The next question is what does resolve
do? There are a couple of corner cases, but the most commonly used behavior is the one used here. If the invocation path is not empty and the argument path is not absolute, the effect is to concatenate the two paths. As a result, this takes the relative path (tmp/john/../doe
in UNIX-like format) and anchors it to the root of the current file system. Again in UNIX-like format, this becomes /tmp/john/../doe
. Note that resolve
still does not eliminate the ..
part; that is the job of the method normalize
.
So, now you need to know whether getName(2)

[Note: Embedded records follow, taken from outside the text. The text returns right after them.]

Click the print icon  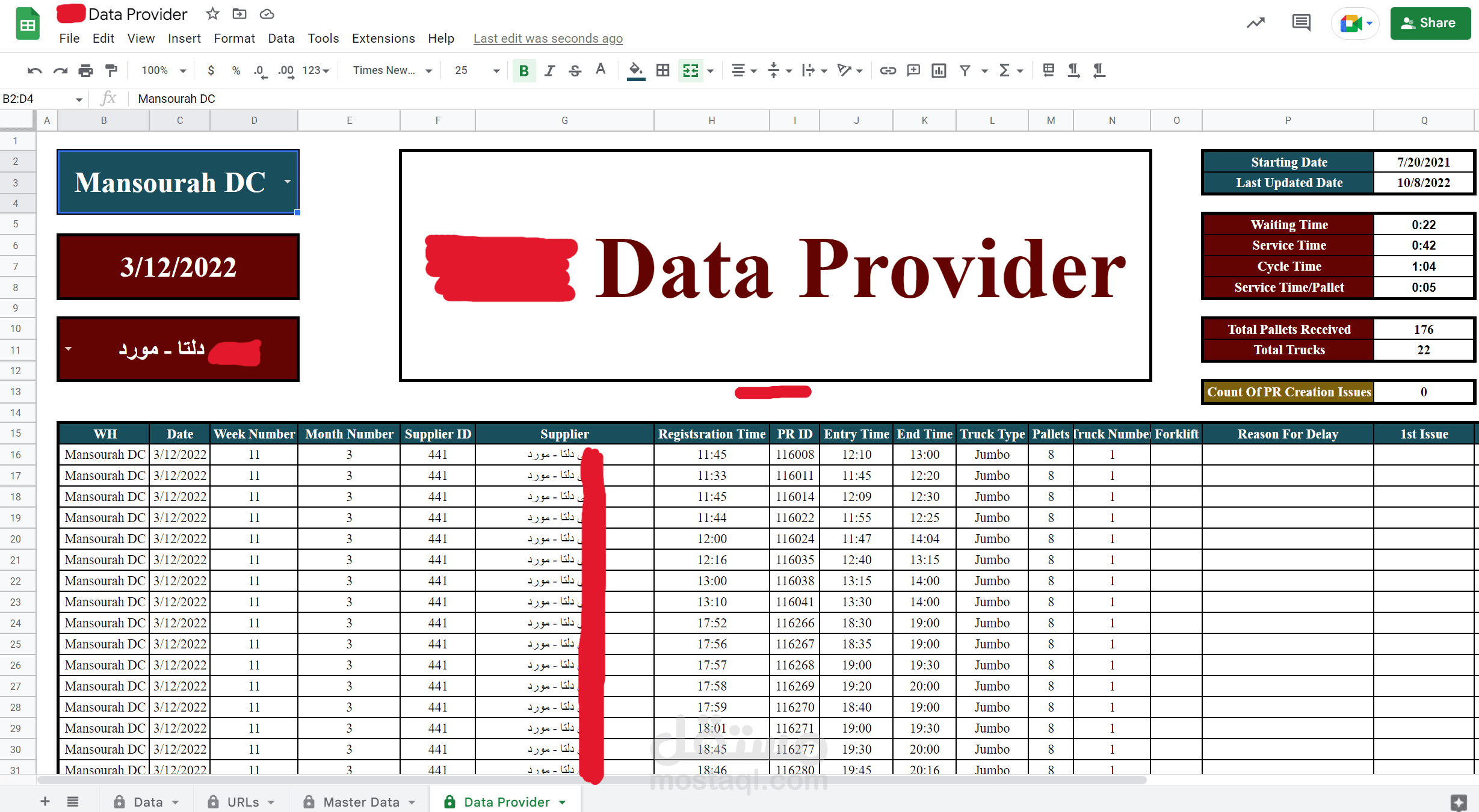click(x=85, y=71)
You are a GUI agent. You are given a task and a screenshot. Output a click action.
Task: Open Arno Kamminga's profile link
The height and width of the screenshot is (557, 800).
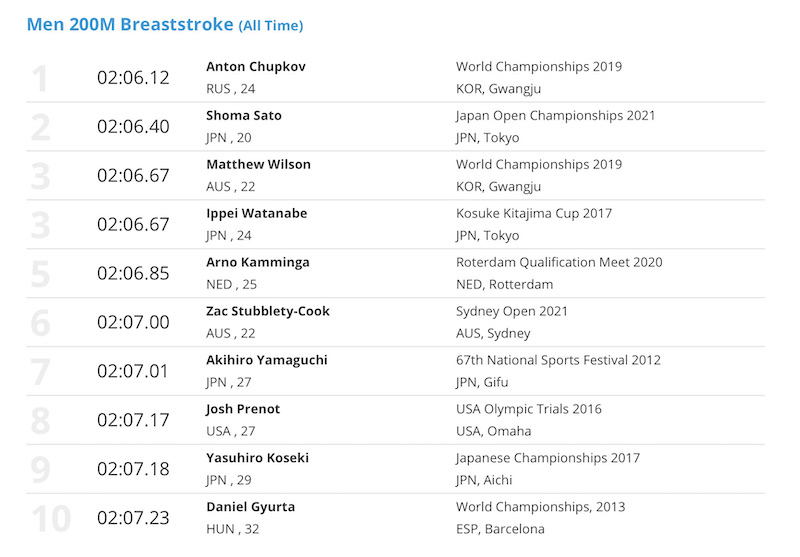coord(258,263)
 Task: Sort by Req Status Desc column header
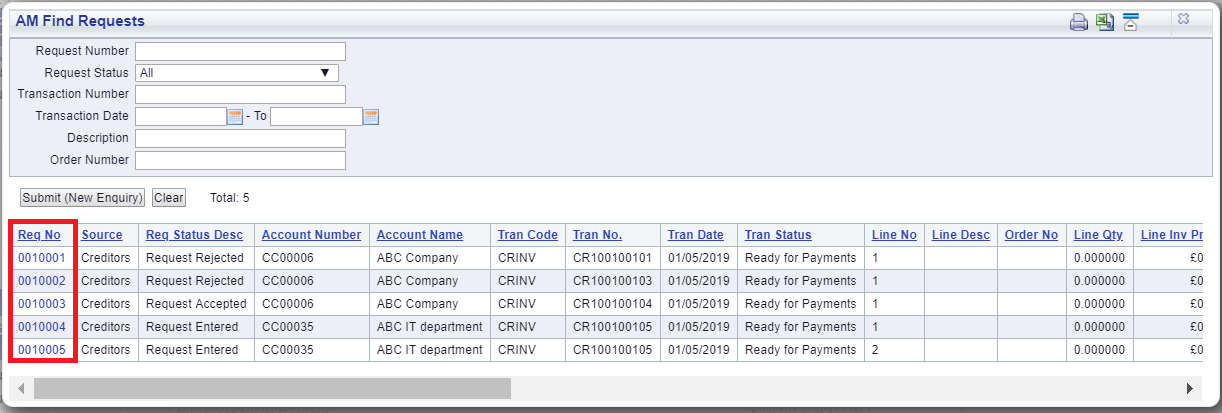pos(194,235)
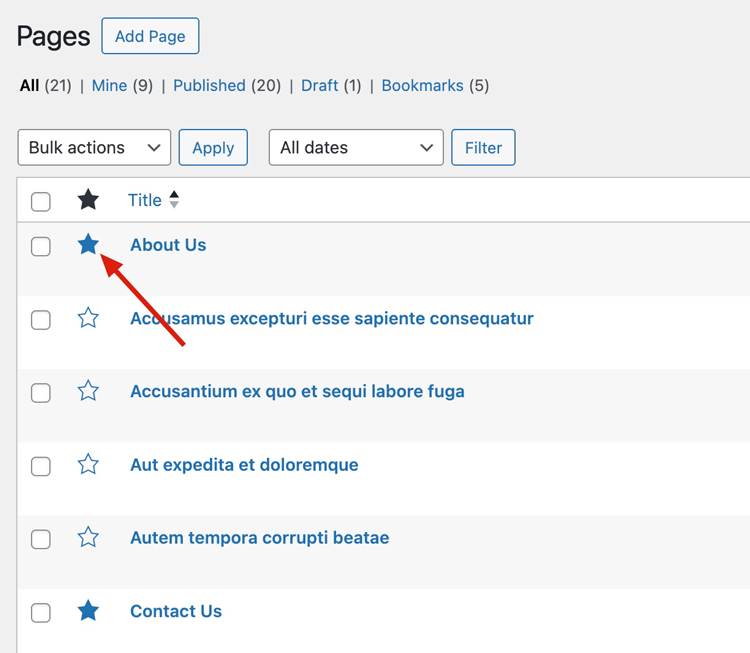Screen dimensions: 750x653
Task: Star the Accusantium ex quo page
Action: [88, 391]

is successful and, if it is, what it returns. It turns out that Path
effectively treats the elements of a path (in this case, tmp
, john
, ..
, and doe
) like a list with a zero-based indexing system. Further, the root part of the path is not included in that list nor in its indexing scheme. Importantly, this exclusion of the root is consistent even if the path were on a Windows system where this example would likely represent C:\tmp\john\..\doe
. Thus, in a platform-independent way, the indexing starts at zero with tmp
(and never with C:\
or something similar). This again shows that option D is incorrect.
Further, you can see that the index 2 should be within the valid range, so option E is incorrect, because no exception is thrown. Further, you will get ..
regardless of the host operating system. This tells you that option B is correct, while options A and C are both incorrect.
Conclusion: The correct answer is option B.